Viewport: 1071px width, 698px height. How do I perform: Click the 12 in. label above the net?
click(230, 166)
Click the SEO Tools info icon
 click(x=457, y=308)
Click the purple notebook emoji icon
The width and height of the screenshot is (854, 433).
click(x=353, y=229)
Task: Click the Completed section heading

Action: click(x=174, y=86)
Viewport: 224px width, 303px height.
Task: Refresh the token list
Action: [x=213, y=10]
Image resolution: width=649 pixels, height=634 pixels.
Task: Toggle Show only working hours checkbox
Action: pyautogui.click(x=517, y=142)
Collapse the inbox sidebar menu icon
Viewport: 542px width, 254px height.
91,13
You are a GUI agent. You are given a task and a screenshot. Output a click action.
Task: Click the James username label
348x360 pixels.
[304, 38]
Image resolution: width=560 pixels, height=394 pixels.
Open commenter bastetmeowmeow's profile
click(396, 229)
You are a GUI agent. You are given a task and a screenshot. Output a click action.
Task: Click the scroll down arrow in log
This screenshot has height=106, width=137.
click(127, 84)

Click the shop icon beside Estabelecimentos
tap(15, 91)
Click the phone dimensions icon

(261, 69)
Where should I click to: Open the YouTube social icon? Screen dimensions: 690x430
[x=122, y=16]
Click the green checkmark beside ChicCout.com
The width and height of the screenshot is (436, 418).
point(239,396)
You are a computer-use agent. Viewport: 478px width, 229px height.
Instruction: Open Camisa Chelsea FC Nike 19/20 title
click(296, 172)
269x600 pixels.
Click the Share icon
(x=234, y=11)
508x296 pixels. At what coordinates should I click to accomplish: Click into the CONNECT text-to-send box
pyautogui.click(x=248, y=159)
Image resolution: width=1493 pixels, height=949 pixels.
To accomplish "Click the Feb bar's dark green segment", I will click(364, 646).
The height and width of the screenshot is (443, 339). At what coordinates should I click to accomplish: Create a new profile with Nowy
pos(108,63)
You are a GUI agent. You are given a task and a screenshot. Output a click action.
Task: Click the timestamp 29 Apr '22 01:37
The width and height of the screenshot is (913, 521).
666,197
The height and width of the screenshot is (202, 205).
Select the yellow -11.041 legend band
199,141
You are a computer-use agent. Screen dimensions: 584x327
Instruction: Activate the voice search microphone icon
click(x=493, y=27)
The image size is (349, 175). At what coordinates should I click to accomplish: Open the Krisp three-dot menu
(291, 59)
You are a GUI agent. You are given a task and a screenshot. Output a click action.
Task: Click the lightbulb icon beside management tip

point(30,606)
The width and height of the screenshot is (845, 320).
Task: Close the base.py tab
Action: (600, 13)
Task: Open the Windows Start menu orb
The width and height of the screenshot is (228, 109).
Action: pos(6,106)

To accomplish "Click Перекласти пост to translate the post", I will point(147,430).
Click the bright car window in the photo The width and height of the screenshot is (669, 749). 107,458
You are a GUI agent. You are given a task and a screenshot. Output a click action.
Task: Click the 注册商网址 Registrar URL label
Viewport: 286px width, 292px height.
┄┄┄┄┄┄
§ **Problem statement**
Copy, from the material, each line that holds the string "will".

§ **Exercise answer**
To accomplish "Click the Feb bar's dark green segment", I will click(364, 646).
To accomplish "Click Перекласти пост to translate the post", I will point(147,430).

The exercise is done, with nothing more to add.